## START Excerpt to read

Re: [AMBER] Wrong results in GTX TITAN, correct results on GTX580

From: Marek Maly <marek.maly.ujep.cz>
Date: Thu, 11 Jul 2013 18:53:25 +0200

Thanks Scott ! and sorry for my
misunderstanding. To be frank I was never
thinking about memory frequency in our context ...

So if I understood well they did just this transformation :

6008MHz -> 3004MHz in memory frequency while they did not
change base GPU frequency (= 837 MHz in non-OC Titan types ).

Would be interesting to see the performance effect after such
memory downclocking.

Anyway thanks for this update, it seems that things are moving but
perhaps is still too early for any final conclusions/suggestions.

BTW when you have in your hands some Amber benchmark results
using that modded GPUs, let us know.

   Best wishes,

      Marek







Dne Thu, 11 Jul 2013 18:49:39 +0200 Scott Le Grand <varelse2005.gmail.com>
napsal/-a:

> They downclocked memory, not the GPU. This fixed issues with cuFFT when
> used in combination with a $100 heatsink. One of the AMBER issues on
> Titan
> is cuFFT occasionally presenting incorrect results. I gave NVIDIA a
> repro
> app for this. I'd love to see one of these modded GPUs running AMBER.

## END Excerpt to read

The exercise:
Pick up the mailing-list exchange about wrong AMBER results on the GTX Titan after its final line, and keep writing it in the same style.

## START Data

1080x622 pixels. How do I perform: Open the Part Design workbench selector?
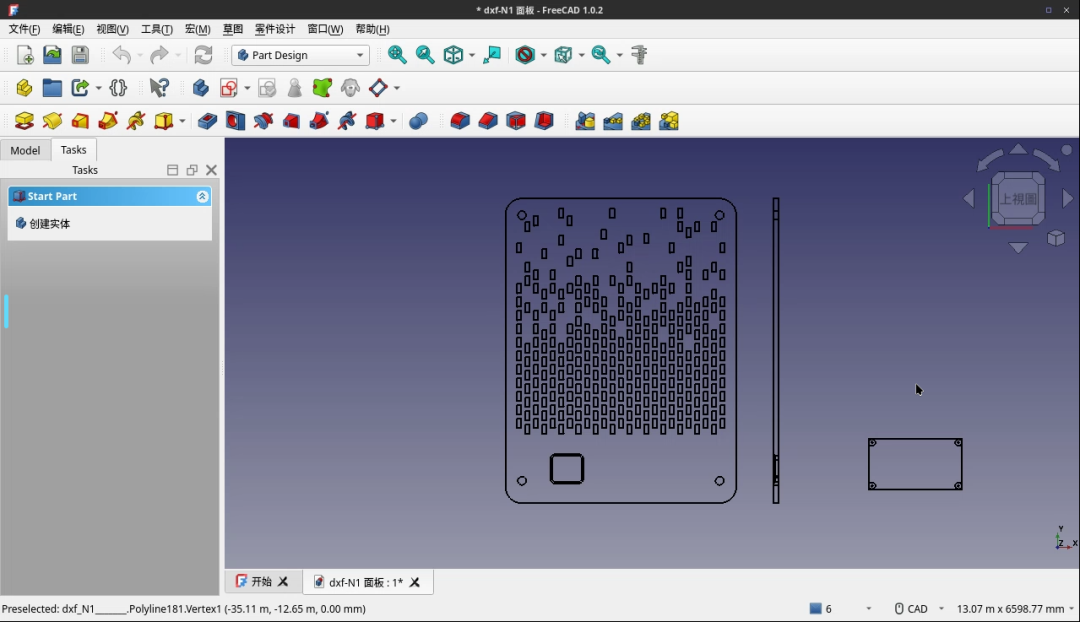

## END Data

Result of the task:
>
>
>
>
>
>
>
> On Thu, Jul 11, 2013 at 9:16 AM, Marek Maly <marek.maly.ujep.cz> wrote:
>
>> Hi Scott,
>>
>> did I understood well that improved cooling or
>> downclocking of TITANs really solved the problem ?
>>
>> If downclocking solved the problem, is it really
>> necessary to downclock it by factor 2 e.g. to something
>> around 450 MHz ? This "drastic" downclocking should also
>> significantly decrese GPU performance or am I wrong ?
>>
>> BTW I discussed Titan related things recently with Tru
>>
>> see here:
>>
>> http://archive.ambermd.org/201307/0225.html
>> http://archive.ambermd.org/201307/0227.html
>> http://archive.ambermd.org/201307/0229.html
>> http://archive.ambermd.org/201307/0231.html
>>
>>
>> and he wrote that his tesla K20m works at 705 or 758 MHz ? under
>> temperature cca 40°C (even without fan).
>>
>> So I assumed that if downclocking helps here, to downclock to
>> K20 frequencies = cca 700 MHz should be sufficient here.
>>
>> Anyway as you can see in above links we discussed mainly memory
>> overheating
>> hypothesis. I had there some objections like strange selectivity (NEVER
>> any problems with
>> FACTOR IX and always problems with JAC under CUDA 5.0 or 5.5) - how to
>> explain this
>> if the issue is memory overheating related ? The similar with GB
>> (TRPcage/myoglobin).
>> I did also recently longer cca (12 hours) memtestG80 testing of one my
>> titan. As I already reported
>> the GPU temperature is during this testing the same like in case of
>> Amber
>> jobs = 80°C and
>> I did not obtain any errs (5GB of GPU memory was tested using 5000
>> memtestG80 iterations).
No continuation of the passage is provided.